Quand il s’agit de défendre son empire économique, Valve retrouve rapidement le sens de la formule. Poursuivie par l’État de New York pour promotion présumée de jeux d’argent illégaux via les loot boxes de Counter-Strike 2, Dota 2 et Team Fortress 2, l’entreprise a demandé au tribunal de rejeter la plainte avec un argument qui résume parfaitement l’industrie moderne : « les gens aiment les surprises. »
Dans son mémoire de défense (éléments juridiques consultables ici, pour les curieux), Valve affirme en effet que comparer les loot boxes au jeu d’argent serait “absurde” et qu’il faut plutôt comparer ses caisses virtuelles à des cartes de baseball ou à des sachets surprises, expliquant que les objets obtenus possèdent une « valeur subjective et esthétique. » Le problème, évidemment, est que ces « surprises » alimentent depuis des années un marché secondaire colossal où certains skins Counter-Strike s’échangent pour des milliers de dollars, chose que Valve sait parfaitement.
L’entreprise prélève d’ailleurs une commission sur chaque transaction réalisée via le Steam Community Market, tout en profitant indirectement d’un écosystème de revente externe qu’elle prétend régulièrement ne pas contrôler – on se rappelle qu’en 2023, les loot boxes ont rapporté à Valve environ un milliard de dollars… juste pour Counter-Strike: Global Offensive.

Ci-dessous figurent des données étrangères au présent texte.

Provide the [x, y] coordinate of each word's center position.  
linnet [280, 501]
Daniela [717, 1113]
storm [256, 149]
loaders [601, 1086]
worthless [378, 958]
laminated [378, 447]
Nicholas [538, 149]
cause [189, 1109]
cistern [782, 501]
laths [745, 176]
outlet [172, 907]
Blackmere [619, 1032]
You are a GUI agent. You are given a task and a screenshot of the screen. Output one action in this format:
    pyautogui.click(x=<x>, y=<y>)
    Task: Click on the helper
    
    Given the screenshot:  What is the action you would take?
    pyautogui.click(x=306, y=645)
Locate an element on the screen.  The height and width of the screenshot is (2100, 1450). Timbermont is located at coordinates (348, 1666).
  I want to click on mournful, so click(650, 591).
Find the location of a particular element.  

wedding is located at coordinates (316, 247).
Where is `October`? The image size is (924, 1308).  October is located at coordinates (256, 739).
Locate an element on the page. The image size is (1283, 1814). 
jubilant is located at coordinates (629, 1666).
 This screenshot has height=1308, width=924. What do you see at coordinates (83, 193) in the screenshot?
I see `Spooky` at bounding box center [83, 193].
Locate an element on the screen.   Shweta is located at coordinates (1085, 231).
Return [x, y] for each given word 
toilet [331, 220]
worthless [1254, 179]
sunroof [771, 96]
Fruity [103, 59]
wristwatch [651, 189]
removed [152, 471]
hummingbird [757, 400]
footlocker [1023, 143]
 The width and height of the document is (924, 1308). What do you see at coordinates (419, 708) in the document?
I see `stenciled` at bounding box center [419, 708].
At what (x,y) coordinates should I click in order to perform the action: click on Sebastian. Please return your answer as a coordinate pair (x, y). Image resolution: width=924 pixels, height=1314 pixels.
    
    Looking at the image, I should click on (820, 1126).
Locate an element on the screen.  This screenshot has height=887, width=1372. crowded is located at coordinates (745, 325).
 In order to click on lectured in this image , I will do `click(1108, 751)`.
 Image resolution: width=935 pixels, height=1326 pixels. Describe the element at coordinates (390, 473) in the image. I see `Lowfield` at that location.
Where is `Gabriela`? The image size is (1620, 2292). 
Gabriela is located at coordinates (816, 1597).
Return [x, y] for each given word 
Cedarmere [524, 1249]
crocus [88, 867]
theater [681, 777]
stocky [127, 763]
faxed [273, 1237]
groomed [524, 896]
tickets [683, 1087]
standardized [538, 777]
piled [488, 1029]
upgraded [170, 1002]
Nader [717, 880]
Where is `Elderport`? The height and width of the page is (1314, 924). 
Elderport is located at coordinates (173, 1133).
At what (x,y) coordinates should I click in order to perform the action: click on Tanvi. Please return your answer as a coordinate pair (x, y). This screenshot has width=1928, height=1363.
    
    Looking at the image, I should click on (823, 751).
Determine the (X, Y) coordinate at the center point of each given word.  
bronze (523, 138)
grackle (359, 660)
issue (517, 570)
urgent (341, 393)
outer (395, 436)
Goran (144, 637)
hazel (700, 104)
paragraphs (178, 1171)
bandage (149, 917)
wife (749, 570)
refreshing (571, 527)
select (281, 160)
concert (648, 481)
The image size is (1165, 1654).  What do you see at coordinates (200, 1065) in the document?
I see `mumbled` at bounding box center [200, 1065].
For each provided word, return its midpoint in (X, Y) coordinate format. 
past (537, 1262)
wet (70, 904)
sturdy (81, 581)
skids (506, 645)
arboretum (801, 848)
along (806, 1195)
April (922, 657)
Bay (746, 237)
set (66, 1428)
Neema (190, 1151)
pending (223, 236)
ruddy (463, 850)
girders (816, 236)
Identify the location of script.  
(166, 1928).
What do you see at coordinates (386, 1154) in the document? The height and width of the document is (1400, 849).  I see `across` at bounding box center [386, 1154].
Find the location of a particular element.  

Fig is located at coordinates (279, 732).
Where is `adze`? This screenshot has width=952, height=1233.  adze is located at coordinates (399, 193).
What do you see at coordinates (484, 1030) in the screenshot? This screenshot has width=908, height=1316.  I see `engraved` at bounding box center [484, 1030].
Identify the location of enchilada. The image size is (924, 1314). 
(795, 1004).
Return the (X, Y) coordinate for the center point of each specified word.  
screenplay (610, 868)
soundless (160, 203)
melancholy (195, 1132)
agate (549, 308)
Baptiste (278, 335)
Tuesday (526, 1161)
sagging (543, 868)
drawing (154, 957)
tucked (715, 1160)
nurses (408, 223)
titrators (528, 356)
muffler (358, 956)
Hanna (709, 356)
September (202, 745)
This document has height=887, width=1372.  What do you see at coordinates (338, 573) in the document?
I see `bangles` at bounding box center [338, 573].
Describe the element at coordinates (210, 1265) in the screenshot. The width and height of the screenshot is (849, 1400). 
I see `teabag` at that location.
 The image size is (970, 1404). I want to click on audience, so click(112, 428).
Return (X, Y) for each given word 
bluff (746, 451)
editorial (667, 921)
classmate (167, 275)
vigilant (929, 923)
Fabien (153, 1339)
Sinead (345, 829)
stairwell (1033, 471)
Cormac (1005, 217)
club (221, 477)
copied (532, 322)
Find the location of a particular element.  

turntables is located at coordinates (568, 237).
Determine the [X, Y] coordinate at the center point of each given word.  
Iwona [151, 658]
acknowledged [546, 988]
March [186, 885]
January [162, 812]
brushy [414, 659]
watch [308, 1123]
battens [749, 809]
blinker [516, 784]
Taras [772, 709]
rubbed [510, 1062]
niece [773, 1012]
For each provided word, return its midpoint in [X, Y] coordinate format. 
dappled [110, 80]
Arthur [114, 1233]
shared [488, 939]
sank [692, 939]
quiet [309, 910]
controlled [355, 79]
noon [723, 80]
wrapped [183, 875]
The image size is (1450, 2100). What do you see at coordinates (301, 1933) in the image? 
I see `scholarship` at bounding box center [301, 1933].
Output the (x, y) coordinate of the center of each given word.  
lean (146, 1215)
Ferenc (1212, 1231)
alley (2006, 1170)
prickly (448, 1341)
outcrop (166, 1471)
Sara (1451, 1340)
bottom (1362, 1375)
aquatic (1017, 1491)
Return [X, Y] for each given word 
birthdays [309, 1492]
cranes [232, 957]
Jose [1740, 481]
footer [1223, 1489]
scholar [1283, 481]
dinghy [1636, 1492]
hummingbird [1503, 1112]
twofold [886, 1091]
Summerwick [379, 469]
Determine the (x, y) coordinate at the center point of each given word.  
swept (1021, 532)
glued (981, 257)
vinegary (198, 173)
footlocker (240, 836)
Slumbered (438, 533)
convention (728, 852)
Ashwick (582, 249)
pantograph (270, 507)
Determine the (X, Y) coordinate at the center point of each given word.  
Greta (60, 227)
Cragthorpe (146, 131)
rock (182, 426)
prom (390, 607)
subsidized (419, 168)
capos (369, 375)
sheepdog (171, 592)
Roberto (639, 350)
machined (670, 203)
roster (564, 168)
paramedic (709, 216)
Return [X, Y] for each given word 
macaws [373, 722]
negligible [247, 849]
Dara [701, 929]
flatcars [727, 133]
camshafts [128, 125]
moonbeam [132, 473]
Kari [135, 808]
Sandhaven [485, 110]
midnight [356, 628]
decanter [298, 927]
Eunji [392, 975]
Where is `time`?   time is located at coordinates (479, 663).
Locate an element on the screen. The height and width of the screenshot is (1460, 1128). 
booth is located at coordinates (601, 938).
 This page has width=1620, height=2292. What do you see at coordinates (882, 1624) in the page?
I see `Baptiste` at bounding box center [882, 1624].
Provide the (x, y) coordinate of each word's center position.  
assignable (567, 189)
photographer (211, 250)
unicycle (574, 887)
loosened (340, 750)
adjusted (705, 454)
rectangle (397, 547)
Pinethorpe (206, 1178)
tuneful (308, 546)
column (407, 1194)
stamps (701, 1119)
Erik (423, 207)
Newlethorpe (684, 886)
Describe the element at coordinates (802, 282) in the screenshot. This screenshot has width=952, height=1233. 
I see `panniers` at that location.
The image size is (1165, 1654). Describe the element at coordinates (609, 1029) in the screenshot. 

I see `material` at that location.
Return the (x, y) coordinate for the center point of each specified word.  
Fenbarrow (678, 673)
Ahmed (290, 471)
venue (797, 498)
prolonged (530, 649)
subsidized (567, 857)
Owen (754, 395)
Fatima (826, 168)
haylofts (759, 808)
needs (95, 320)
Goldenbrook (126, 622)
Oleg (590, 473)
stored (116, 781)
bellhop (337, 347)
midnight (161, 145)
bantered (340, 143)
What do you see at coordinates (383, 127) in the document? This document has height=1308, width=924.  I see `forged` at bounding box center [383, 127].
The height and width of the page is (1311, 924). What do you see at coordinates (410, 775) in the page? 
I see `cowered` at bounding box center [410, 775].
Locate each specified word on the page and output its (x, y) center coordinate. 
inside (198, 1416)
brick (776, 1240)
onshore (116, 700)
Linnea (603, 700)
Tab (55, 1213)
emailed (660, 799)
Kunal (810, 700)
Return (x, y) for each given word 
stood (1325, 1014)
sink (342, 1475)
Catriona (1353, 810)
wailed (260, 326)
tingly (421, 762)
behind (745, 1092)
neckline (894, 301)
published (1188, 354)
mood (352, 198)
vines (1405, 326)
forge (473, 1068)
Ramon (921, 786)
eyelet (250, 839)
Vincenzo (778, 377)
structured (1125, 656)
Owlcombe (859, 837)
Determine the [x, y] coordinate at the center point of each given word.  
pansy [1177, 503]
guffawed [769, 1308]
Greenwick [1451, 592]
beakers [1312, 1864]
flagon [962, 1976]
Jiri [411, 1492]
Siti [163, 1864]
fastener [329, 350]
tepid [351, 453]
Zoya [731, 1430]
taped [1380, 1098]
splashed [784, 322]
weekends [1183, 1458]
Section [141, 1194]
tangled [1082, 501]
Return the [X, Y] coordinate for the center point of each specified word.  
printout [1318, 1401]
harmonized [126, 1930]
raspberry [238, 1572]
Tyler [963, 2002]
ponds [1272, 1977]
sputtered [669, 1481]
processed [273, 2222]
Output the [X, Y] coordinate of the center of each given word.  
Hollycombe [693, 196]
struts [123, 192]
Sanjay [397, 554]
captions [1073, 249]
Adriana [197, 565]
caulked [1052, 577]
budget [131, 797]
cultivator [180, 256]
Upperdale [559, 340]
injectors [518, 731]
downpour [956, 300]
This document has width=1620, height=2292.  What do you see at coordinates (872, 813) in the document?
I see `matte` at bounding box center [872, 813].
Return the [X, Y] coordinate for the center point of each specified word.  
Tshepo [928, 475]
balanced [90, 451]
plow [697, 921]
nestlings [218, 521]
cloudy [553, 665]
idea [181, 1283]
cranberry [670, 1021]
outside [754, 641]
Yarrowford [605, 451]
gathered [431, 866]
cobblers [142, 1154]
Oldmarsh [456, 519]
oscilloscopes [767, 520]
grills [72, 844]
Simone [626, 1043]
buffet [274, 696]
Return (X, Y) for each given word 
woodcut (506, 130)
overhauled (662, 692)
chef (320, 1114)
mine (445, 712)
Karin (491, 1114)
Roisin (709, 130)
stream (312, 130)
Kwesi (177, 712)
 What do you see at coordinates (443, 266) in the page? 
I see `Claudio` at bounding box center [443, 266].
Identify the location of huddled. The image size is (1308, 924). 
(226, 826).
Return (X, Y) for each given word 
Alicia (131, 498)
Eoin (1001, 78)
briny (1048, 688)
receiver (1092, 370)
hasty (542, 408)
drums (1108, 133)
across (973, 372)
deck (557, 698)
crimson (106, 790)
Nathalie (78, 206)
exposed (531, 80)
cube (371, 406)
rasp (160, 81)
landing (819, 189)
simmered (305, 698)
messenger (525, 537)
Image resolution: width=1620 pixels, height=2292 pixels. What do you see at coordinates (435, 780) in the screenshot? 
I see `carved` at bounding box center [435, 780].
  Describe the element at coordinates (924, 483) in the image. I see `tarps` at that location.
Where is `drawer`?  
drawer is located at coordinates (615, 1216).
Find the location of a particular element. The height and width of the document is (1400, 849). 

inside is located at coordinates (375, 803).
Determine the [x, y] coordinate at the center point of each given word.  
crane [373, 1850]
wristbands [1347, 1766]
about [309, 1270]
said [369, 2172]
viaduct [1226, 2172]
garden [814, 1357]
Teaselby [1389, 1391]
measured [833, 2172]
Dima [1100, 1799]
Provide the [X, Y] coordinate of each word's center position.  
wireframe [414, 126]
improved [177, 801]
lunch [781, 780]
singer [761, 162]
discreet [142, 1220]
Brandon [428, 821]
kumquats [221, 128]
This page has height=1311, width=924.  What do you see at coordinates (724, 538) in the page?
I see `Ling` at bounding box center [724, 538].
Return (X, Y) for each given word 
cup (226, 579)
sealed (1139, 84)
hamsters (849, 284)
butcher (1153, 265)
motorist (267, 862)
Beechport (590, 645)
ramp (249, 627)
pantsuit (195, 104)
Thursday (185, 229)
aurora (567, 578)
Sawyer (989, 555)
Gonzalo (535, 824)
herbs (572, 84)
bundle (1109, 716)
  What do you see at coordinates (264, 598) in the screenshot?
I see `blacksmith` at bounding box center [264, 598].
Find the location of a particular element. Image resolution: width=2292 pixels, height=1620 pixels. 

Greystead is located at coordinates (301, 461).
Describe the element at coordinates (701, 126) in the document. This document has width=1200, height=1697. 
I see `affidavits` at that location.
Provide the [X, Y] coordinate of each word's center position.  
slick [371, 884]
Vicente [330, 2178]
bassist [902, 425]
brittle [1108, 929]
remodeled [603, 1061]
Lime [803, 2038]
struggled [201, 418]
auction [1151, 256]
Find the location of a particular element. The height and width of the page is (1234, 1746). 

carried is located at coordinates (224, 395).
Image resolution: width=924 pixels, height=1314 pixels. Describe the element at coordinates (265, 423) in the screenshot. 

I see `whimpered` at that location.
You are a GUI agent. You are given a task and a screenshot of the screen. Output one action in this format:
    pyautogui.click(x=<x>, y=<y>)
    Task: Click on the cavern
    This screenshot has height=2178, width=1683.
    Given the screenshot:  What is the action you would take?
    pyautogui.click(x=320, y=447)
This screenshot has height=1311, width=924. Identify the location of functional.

La plainte déposée par la procureure générale Letitia James accuse justement Valve d’avoir construit une économie qui « mime les mécanismes d’un casino » et ce, surtout auprès des mineurs. L’État de New York estime que les clés payantes permettant d’ouvrir les caisses fonctionnent comme des jetons de machines à sous numériques, sur le modèle du fameux « gambling » qui a fait couler tant d’encre il y a près de dix ans. On se rappelle ainsi d’Electronic Arts, qui a cumulé les plaintes en justice dans la foulée de la polémique sur Star Wars: Battlefront 2.
Ce qui rend l’affaire particulièrement révélatrice, c’est la position unique de Valve dans l’industrie PC. Steam reste de très loin la plateforme dominante du marché, au point que l’entreprise fait déjà face à plusieurs accusations de pratiques monopolistiques ; pourtant, derrière son image soigneusement entretenue de société pro-consommateur, Valve défend ici avec une étonnante agressivité l’un des systèmes de monétisation les plus controversés du jeu vidéo moderne. Car au fond, l’argument de Valve revient surtout à dire qu’un système cessera d’être assimilable au jeu d’argent tant qu’il reste suffisamment rentable – et suffisamment emballé dans l’esthétique familière du jeu vidéo. Une position difficile à vendre quand des adolescents dépensent des centaines d’euros pour obtenir des objets virtuels à probabilité infinitésimale.
Le plus ironique reste peut-être que Valve continue d’apparaître comme le « gentil » de l’industrie PC auprès d’une partie du public. Mais lorsqu’il s’agit de protéger une économie générant potentiellement des milliards, même le champion autoproclamé des joueurs adopte finalement les réflexes classiques des mastodontes qu’il prétend souvent ne pas être.